Il y a quelques belles collaborations sur « Journal d’un loup-garou », notamment avec N Nao (qui sort son nouvel album le 31 janvier) sur TDF, mais il y a également Ariane (avec… Ariane Roy, quelle surprise!), un morceau sur le lien très fort qui unit les deux BFF, les comparaisons inévitables – et difficiles – entre deux artistes qui avancent presque côte-à-côte, mais surtout un mot doux et plein de bienveillance.
Trip musical à la fois surprenant et entraînant, Journal d’un loup-garou est une fichue belle pièce pop, un banger où se mélangent trop de sonorités différentes pour toutes les remarquer à la première écoute.
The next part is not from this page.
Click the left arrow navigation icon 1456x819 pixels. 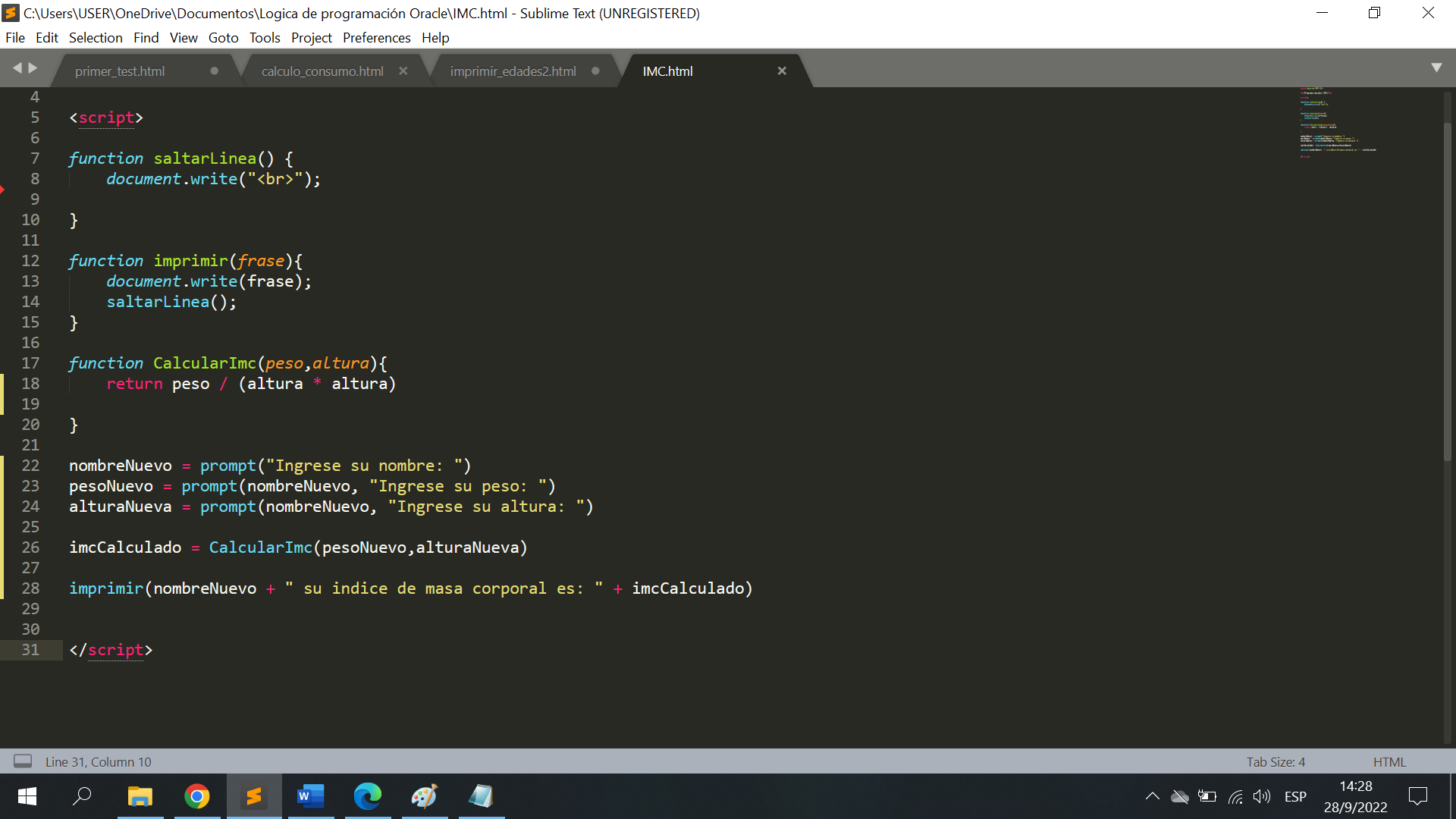point(18,70)
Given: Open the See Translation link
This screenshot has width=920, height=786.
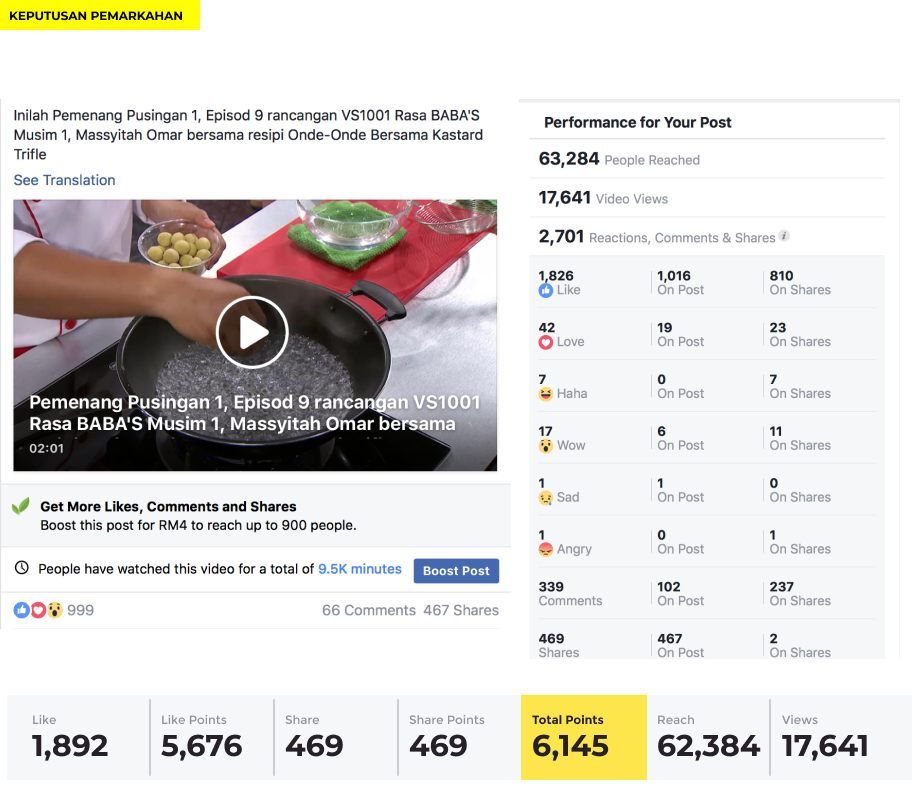Looking at the screenshot, I should (x=65, y=180).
La talk box est savoureuse, les marimbas sont chaleureux, l’ensemble est audacieux et nous montre à quel point Cassidy a évolué en tant que compositrice.
Une autre pièce toute personnelle, Odile nous fait vivre la belle-parenté du point de vue de l’autrice-compositrice-interprète. À l’instar d’Ariane, il se dégage de cette chanson une bienveillance qui contraste avec la douleur des premiers morceaux. C’est beau, léger, et c’est probablement le morceau le plus accessible de l’ensemble.
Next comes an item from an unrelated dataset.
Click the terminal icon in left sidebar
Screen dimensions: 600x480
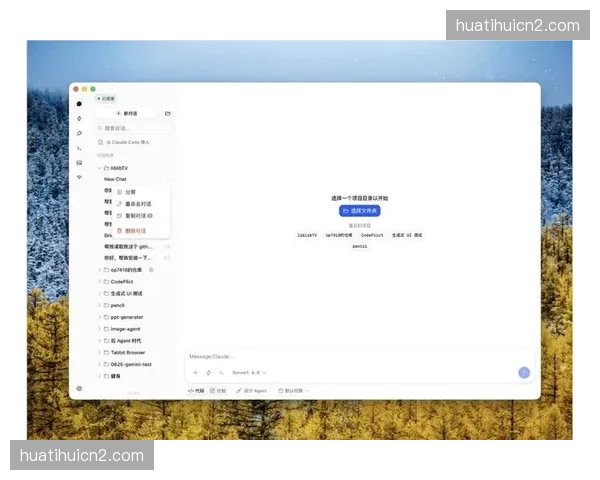tap(79, 147)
C’est avec 16 ans bientôt 30 que l’album se termine officiellement. On termine un peu là où on a laissé, avec des peurs, des angoisses, celles qu’on vit lorsque la trentaine arrive trop vite et qu’on ne se sent pas mieux outillé·e qu’à l’adolescence. Et pourtant, Lou-Adriane fait preuve d’une grande lucidité et d’une maturité que l’auteur de ces lignes aurait bien aimé avoir au même âge.
Je ne peux pas vous parler de toutes les chansons de l’album parce que vous en auriez encore pour plusieurs paragraphes, mais chacune nous montre une autre facette de l’artiste (y compris son côté irrévérencieux sur Je pars en vacances). Bien qu’il soit accessible, « Journal d’un loup-garou » est un album sur lequel Cassidy ne se donne aucune limite et se permet autant la chanson populaire qui plairait à nos grands-parents que les expérimentations un peu weirdo qu’on ne voit que pendant une soirée très confidentielle au Pantoum. C’est un album d’une grande beauté en raison de sa force, de la puissance de ses propos, de l’assurance d’une artiste prête à vivre sa vulnérabilité sous nos yeux.
À la réalisation, Alexandre Martel a fait ce qu’il fait de mieux : laisser l’artiste shiner tout en l’encourageant à se tenir au bord du précipice, les yeux grands ouverts, même si ça donne un vertige fou. Ça sonne comme une tonne de briques, notamment grâce au travail incroyable de David Boutet-Tremblay (qui assure également le mixage) et Francis Bélanger-Lacas. Plein d’autres ami·es participent à l’album, dont les susmentionnées Naomie de Lorimier et Ariane Roy, mais on y trouve aussi les complices habituels PE Beaudoin, Vincent Gagnon et Thierry Larose, ainsi que les voix d’Odile Marmet-Rochefort et Lysandre Ménard. J’en passe, la liste des crédits remplit une page à simple interligne. Lou-Adriane se permet d’ailleurs de remercier une bonne partie de tout ce monde-là sur Celle-ci vient du coeur.
Bref, « Journal d’un loup-garou » est une oeuvre sans aucun compromis, autant dans la musique que dans le propos, avec l’attitude qui vient avec. Celle d’une fonceuse qui, malgré la crainte de ne pas tout le temps avoir tout ce qu’il faut pour aller de l’avant, n’hésite pas à se jeter dans le vide, la main bien serrée sur le cordon du parachute, prête à l’ouvrir au bon moment, pour nous offrir le plus beau des spectacles auditifs.
Le pire, c’est que le meilleur reste encore à venir!